Saved entries

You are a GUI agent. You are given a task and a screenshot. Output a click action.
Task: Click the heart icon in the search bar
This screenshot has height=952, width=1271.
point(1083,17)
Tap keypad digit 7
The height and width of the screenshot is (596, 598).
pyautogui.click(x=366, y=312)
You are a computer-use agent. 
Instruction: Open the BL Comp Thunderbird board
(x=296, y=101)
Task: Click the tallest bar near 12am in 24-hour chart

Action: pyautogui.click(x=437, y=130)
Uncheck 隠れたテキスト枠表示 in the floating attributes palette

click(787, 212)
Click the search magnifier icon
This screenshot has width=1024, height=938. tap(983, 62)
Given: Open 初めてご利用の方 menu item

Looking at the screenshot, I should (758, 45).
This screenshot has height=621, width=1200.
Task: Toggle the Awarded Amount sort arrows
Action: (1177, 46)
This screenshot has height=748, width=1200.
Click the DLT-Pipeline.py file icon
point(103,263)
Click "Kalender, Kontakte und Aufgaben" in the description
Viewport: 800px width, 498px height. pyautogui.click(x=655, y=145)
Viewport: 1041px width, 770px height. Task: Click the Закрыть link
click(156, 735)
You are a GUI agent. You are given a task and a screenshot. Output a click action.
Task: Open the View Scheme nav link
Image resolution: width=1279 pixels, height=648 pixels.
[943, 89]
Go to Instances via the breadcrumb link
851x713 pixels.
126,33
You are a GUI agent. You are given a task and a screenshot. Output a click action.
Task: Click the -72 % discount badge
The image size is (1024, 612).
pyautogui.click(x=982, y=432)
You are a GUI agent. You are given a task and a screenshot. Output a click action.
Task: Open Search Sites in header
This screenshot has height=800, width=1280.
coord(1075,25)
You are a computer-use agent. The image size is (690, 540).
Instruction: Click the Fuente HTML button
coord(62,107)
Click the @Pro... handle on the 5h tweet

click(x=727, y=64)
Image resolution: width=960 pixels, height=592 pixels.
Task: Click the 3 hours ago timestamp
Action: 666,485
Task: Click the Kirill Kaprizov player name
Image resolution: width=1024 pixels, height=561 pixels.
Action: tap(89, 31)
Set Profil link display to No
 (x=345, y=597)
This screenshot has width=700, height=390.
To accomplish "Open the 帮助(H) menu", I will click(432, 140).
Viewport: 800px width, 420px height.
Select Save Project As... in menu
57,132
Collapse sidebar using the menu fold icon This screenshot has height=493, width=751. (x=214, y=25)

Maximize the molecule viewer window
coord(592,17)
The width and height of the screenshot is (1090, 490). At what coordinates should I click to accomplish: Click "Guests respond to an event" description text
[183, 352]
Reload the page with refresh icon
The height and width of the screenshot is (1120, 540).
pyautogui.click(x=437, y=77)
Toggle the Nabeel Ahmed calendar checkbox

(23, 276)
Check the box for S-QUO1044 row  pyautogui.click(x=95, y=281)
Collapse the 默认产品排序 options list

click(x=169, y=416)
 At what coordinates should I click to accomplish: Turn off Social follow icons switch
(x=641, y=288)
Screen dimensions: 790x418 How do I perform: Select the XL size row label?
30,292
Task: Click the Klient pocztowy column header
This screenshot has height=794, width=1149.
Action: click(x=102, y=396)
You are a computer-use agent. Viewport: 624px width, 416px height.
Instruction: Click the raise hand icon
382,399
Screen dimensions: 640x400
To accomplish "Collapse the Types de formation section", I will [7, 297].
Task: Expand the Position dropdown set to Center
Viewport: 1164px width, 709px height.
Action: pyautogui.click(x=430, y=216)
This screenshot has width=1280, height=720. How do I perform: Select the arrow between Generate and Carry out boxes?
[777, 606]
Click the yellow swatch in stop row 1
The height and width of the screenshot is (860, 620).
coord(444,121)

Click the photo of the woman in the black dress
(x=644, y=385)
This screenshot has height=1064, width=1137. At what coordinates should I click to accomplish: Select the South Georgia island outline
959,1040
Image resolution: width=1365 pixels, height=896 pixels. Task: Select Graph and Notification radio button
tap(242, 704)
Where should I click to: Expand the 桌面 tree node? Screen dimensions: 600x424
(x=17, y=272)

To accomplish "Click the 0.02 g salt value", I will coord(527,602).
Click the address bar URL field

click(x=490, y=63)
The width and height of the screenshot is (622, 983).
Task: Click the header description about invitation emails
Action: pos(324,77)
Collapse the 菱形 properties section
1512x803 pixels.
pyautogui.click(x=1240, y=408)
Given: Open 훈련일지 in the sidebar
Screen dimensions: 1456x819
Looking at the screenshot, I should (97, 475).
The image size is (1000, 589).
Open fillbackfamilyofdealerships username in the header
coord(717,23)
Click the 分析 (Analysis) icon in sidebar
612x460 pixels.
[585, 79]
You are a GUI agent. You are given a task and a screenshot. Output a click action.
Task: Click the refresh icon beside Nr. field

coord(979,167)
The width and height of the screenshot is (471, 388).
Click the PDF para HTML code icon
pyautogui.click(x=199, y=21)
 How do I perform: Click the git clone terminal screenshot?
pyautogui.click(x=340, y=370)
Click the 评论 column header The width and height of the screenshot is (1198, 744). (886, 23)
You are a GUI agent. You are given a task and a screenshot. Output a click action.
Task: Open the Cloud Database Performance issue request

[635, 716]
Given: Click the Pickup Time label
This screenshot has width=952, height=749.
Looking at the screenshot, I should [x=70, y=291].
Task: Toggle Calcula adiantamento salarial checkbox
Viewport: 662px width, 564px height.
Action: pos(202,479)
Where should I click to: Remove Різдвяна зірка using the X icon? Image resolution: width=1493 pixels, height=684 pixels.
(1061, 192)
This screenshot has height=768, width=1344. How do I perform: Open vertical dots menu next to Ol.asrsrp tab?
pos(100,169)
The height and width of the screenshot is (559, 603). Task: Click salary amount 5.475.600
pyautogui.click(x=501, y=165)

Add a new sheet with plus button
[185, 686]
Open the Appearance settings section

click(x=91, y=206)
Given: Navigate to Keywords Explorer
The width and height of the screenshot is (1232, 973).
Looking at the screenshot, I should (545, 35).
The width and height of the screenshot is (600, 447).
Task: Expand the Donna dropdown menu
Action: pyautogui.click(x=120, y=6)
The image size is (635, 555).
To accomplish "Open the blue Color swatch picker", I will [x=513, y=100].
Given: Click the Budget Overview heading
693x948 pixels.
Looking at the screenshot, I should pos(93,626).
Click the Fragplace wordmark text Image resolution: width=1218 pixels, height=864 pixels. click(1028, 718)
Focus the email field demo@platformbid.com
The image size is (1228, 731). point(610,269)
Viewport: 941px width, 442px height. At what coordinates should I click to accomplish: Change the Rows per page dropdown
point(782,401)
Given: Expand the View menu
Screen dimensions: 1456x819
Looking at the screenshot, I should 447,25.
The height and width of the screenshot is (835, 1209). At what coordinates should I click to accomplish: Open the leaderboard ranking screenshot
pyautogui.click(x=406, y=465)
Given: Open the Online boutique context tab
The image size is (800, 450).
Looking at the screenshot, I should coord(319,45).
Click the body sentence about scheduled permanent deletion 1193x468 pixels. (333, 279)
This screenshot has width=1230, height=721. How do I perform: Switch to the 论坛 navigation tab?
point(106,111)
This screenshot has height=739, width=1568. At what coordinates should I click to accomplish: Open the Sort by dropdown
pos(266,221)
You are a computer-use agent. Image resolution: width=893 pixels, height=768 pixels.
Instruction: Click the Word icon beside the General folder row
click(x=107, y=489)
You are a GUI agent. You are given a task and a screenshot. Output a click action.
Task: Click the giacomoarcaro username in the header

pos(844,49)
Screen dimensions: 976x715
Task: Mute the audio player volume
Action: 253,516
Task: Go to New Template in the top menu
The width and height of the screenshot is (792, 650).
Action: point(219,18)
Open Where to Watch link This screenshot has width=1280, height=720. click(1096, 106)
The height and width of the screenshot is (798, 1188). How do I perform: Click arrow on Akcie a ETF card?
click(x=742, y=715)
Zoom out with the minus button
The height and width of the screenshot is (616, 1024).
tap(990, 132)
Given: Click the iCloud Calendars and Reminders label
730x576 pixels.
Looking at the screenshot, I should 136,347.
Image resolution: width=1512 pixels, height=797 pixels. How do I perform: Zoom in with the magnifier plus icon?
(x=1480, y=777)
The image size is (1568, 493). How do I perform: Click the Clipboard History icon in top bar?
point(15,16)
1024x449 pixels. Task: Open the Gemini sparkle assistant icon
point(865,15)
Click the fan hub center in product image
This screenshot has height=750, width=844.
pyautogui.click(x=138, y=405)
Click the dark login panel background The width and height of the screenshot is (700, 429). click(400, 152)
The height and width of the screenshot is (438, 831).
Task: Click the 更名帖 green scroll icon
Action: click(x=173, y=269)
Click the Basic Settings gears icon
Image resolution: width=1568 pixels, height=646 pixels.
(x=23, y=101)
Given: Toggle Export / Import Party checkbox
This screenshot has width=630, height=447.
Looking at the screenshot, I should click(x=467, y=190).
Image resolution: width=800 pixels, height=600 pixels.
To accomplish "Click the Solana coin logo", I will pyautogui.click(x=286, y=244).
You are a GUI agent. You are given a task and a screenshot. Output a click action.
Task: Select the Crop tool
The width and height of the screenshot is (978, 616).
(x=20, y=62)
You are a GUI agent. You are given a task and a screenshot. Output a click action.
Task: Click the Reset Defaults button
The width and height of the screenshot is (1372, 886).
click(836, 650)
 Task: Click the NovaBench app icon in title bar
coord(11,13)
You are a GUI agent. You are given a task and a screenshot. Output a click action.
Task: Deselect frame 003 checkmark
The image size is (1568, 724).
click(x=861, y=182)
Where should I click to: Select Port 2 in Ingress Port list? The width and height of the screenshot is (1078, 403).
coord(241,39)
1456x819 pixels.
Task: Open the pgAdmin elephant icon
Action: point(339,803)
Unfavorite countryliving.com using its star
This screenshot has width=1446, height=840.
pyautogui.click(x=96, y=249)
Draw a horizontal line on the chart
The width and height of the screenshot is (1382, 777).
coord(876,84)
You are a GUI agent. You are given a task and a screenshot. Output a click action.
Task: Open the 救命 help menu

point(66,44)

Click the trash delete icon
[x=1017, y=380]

- **Assigned task**
Within the data, how many lines hold the word "column"? State the number alone.

- **Result of the task**
2